Le pisteur brun fit ce dont il s’était vanté : il désigna Arthur à chaque fois. Mais Alvin n’y prêta guère attention. Il était occupé à observer ce qui se passait chez le pisteur, essayait de comprendre ce qu’il faisait, ce qu’il voyait et ce que la capsule lui apportait. Il imaginait mal comment des petits bouts du corps nouveau-né d’Arthur Stuart, desséchés depuis sept ans, permettaient d’indiquer où il se trouvait maintenant.
Puis il se souvint que l’espace d’un instant, tout au début, le pisteur n’avait rien montré. Son doigt s’était un peu promené avant de finir par se pointer droit sur l’enfant. Comme si l’homme avait cherché à déterminer laquelle des personnes derrière lui dans la forge était Arthur. La capsule ne servait pas à trouver mais à reconnaître. Les pisteurs voyaient tout le monde mais ne pouvaient dire qui était qui sans capsule.
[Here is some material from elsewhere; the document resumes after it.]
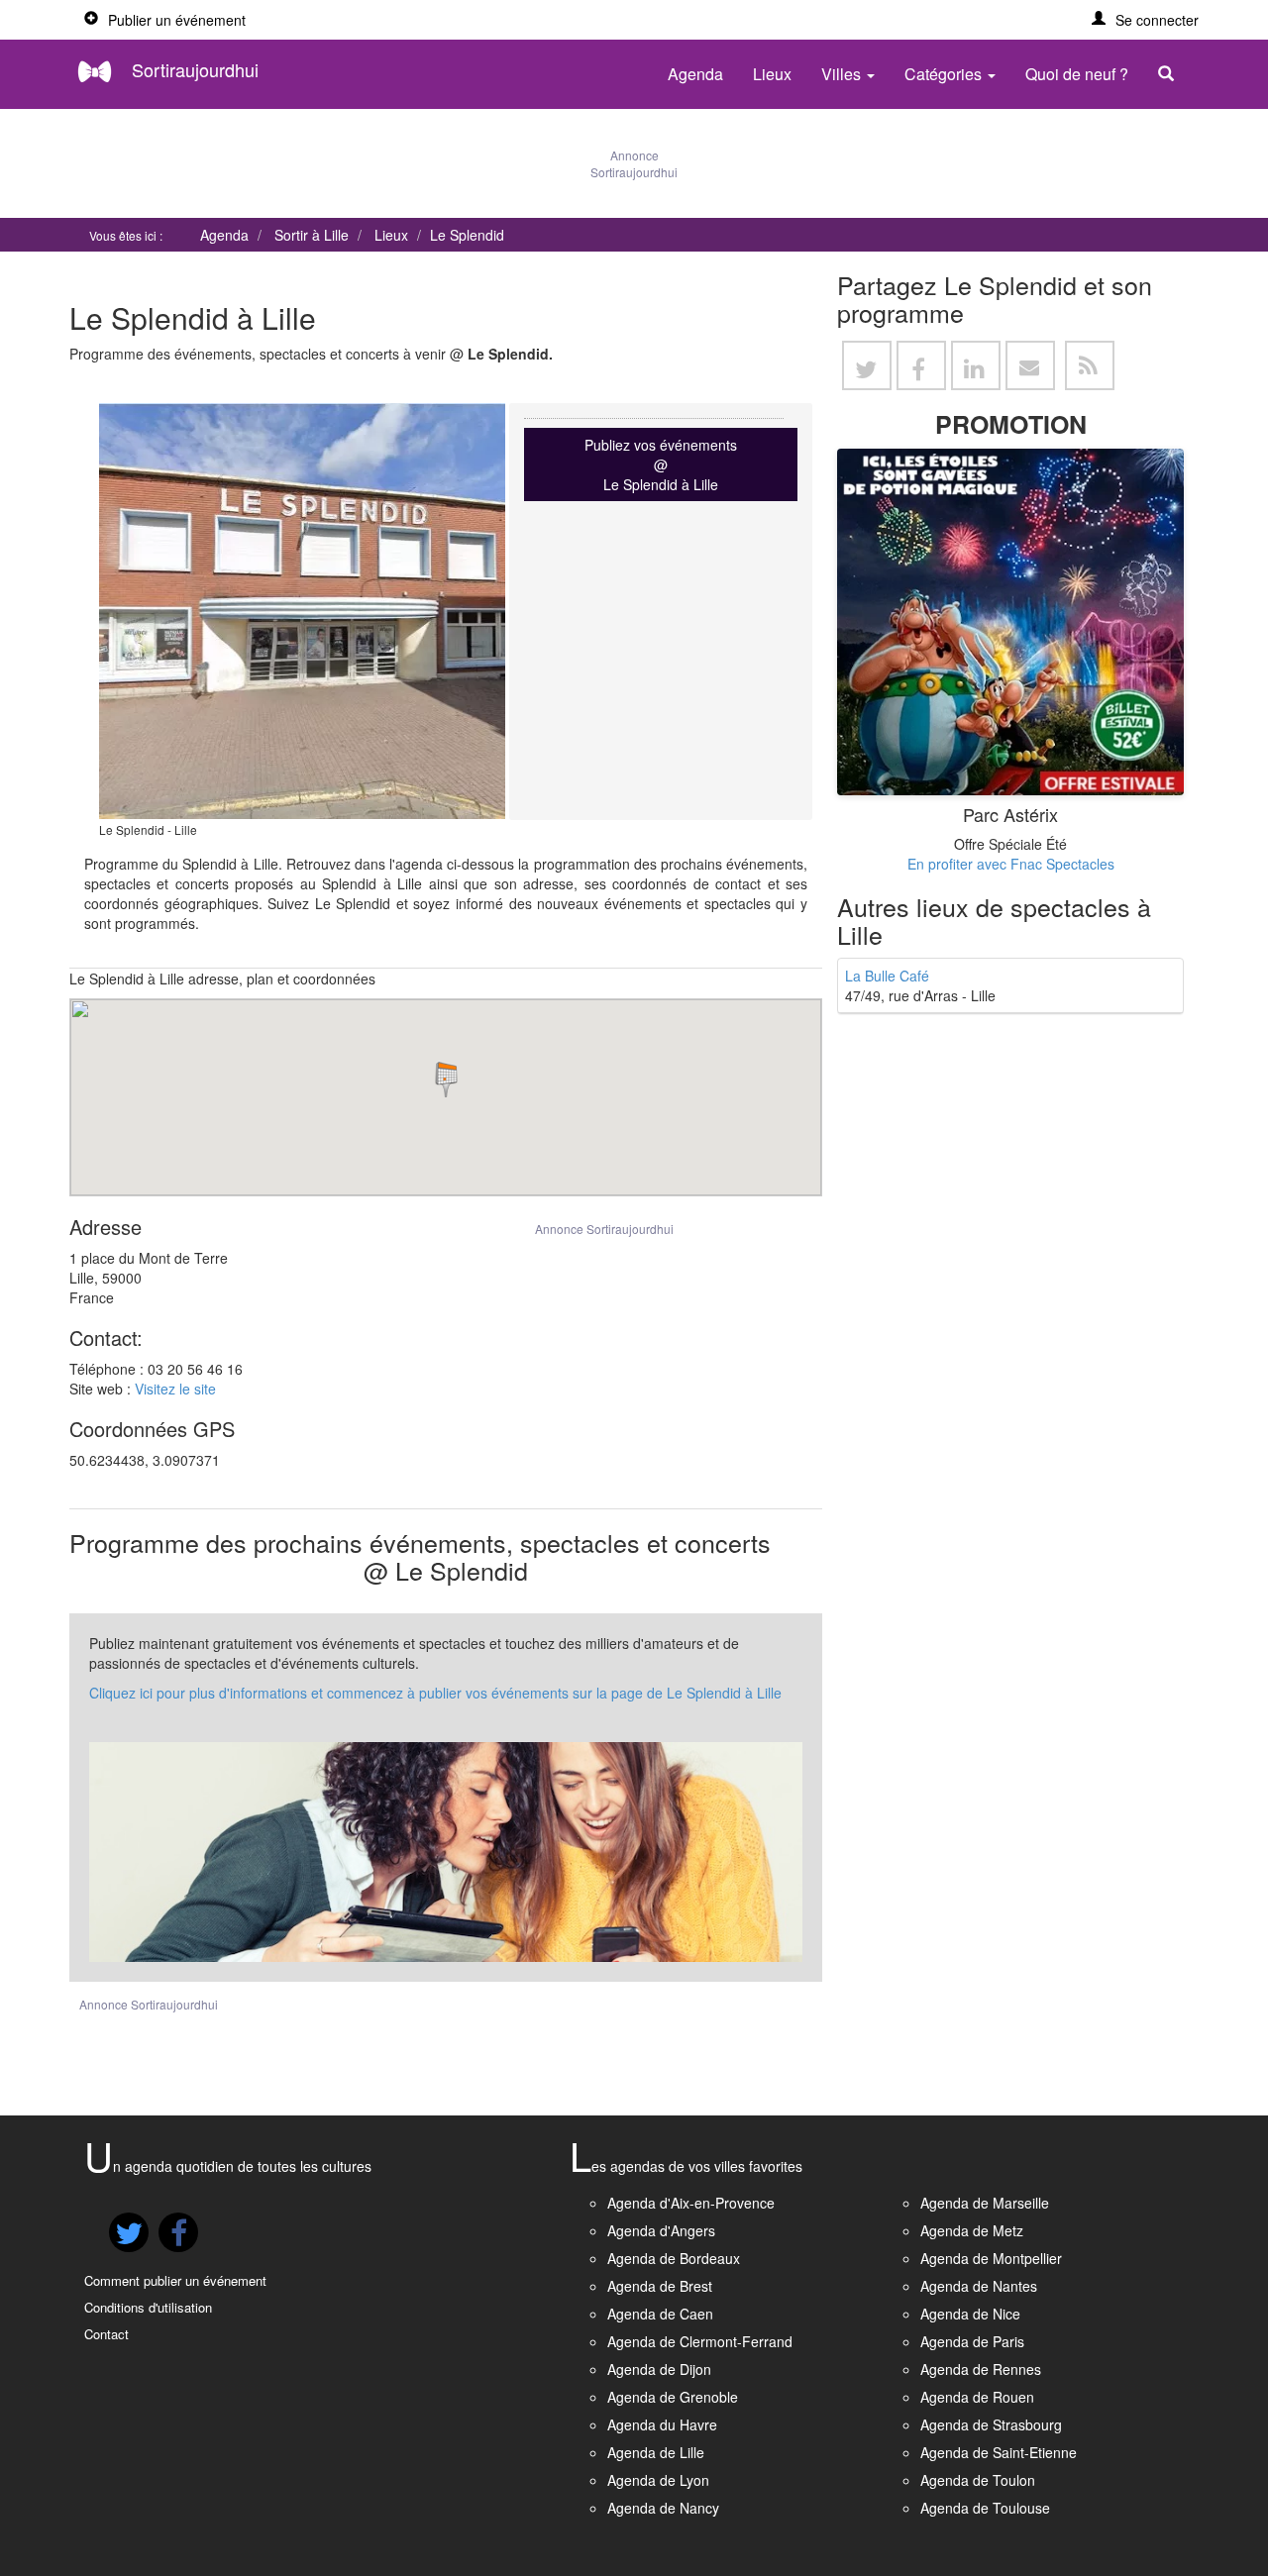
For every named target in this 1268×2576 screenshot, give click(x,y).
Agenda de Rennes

Ce qu’ils voyaient donc, ce n’était pas l’esprit d’Arthur ni son âme. Ils voyaient seulement un corps, qui ressemblait à tous les autres corps jusqu’à ce qu’ils le différencient. Et ce qui le différenciait était évident pour Alvin ; n’avait-il pas guéri suffisamment de gens dans sa vie pour savoir qu’ils étaient tous grosso modo identiques, à l’exception de quelques petits éléments au centre de chaque partie vivante de leur chair ? Ces éléments variaient pour chacun mais restaient semblables dans le corps entier d’une même personne. Comme si c’était la façon de Dieu de les individualiser dans leur chair. À moins que ce ne soit la marque de la bête, comme dans l’Apocalypse. Aucune importance. Alvin savait que dans la capsule il n’y avait qu’une seule chose identique au corps d’Arthur Stuart : cette marque distinctive qui vivait dans chacune des parties de sa chair, même dans les fragments morts qu’on lui avait prélevés à la naissance.
Je peux changer ces éléments, songeait Alvin. Je peux sûrement les changer, les modifier dans toutes les parties de son corps. Comme virer le fer en or. Ou l’eau en vin. Leurs capsules ne vaudraient alors plus rien. Elles ne les avanceraient à rien. Ils pourraient chercher Arthur Stuart tout leur soûl, mais tant qu’ils ne lui verraient pas réellement la figure et qu’ils ne le reconnaîtraient pas comme tout un chacun, ils ne le retrouveraient jamais.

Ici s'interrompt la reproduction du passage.